(What is asked) Reproduce the following material verbatim, line for line.

(Records for this task)
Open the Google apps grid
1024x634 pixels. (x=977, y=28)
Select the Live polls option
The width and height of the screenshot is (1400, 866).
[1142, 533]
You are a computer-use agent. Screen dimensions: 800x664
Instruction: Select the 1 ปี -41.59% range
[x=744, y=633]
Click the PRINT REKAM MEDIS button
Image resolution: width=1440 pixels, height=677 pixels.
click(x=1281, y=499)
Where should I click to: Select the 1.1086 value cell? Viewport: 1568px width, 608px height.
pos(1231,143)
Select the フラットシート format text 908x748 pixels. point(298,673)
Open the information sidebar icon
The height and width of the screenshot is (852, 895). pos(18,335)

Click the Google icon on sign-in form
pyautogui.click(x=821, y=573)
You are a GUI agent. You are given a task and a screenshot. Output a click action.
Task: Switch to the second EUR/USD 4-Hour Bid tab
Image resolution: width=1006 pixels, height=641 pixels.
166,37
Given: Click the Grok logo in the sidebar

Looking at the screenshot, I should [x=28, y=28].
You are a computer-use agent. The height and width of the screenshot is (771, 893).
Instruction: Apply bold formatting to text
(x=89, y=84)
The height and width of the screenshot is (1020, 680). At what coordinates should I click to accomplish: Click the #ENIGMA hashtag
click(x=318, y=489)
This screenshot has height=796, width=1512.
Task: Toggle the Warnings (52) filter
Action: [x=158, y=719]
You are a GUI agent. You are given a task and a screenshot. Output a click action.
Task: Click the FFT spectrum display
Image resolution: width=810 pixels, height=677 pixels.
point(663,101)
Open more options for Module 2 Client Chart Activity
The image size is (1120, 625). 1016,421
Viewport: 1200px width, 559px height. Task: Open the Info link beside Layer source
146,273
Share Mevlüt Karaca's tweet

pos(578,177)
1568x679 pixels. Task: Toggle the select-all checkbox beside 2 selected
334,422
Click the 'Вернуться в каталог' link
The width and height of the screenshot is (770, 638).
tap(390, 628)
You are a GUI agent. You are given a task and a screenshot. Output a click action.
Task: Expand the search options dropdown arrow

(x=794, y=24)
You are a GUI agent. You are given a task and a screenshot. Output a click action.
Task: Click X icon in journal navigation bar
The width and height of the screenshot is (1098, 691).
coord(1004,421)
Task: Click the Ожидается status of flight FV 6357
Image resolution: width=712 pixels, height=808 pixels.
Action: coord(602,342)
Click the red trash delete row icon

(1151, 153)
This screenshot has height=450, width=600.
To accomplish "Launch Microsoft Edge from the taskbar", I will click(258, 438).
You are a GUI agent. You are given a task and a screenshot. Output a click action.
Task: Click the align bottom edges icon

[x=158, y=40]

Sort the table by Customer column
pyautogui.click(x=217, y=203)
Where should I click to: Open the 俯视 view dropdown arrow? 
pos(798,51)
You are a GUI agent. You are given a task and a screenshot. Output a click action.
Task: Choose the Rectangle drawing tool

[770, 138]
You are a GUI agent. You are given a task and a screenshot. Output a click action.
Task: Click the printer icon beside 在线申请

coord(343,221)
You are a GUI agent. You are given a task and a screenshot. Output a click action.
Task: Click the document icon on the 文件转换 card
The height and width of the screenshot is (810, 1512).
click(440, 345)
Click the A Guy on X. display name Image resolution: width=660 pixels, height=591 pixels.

(Full output)
Open the Google apps grid
1024x634 pixels. (x=977, y=28)
Select the Live polls option
The width and height of the screenshot is (1400, 866).
[1142, 533]
You are a computer-use agent. Screen dimensions: 800x664
Instruction: Select the 1 ปี -41.59% range
[x=744, y=633]
Click the PRINT REKAM MEDIS button
Image resolution: width=1440 pixels, height=677 pixels.
click(x=1281, y=499)
Where should I click to: Select the 1.1086 value cell? Viewport: 1568px width, 608px height.
pos(1231,143)
Select the フラットシート format text 908x748 pixels. point(298,673)
Open the information sidebar icon
The height and width of the screenshot is (852, 895). pos(18,335)

Click the Google icon on sign-in form
pyautogui.click(x=821, y=573)
You are a GUI agent. You are given a task and a screenshot. Output a click action.
Task: Switch to the second EUR/USD 4-Hour Bid tab
Image resolution: width=1006 pixels, height=641 pixels.
166,37
Given: Click the Grok logo in the sidebar

Looking at the screenshot, I should [x=28, y=28].
You are a computer-use agent. The height and width of the screenshot is (771, 893).
Instruction: Apply bold formatting to text
(x=89, y=84)
The height and width of the screenshot is (1020, 680). At what coordinates should I click to accomplish: Click the #ENIGMA hashtag
click(x=318, y=489)
This screenshot has height=796, width=1512.
Task: Toggle the Warnings (52) filter
Action: [x=158, y=719]
You are a GUI agent. You are given a task and a screenshot. Output a click action.
Task: Click the FFT spectrum display
Image resolution: width=810 pixels, height=677 pixels.
point(663,101)
Open more options for Module 2 Client Chart Activity
The image size is (1120, 625). 1016,421
Viewport: 1200px width, 559px height. Task: Open the Info link beside Layer source
146,273
Share Mevlüt Karaca's tweet

pos(578,177)
1568x679 pixels. Task: Toggle the select-all checkbox beside 2 selected
334,422
Click the 'Вернуться в каталог' link
The width and height of the screenshot is (770, 638).
tap(390, 628)
You are a GUI agent. You are given a task and a screenshot. Output a click action.
Task: Expand the search options dropdown arrow

(x=794, y=24)
You are a GUI agent. You are given a task and a screenshot. Output a click action.
Task: Click X icon in journal navigation bar
The width and height of the screenshot is (1098, 691).
coord(1004,421)
Task: Click the Ожидается status of flight FV 6357
Image resolution: width=712 pixels, height=808 pixels.
Action: coord(602,342)
Click the red trash delete row icon

(1151, 153)
This screenshot has height=450, width=600.
To accomplish "Launch Microsoft Edge from the taskbar", I will click(258, 438).
You are a GUI agent. You are given a task and a screenshot. Output a click action.
Task: Click the align bottom edges icon

[x=158, y=40]

Sort the table by Customer column
pyautogui.click(x=217, y=203)
Where should I click to: Open the 俯视 view dropdown arrow? 
pos(798,51)
You are a GUI agent. You are given a task and a screenshot. Output a click action.
Task: Choose the Rectangle drawing tool

[770, 138]
You are a GUI agent. You are given a task and a screenshot. Output a click action.
Task: Click the printer icon beside 在线申请

coord(343,221)
You are a GUI agent. You are given a task and a screenshot. Output a click action.
Task: Click the document icon on the 文件转换 card
The height and width of the screenshot is (810, 1512).
click(440, 345)
Click the A Guy on X. display name Image resolution: width=660 pixels, height=591 pixels.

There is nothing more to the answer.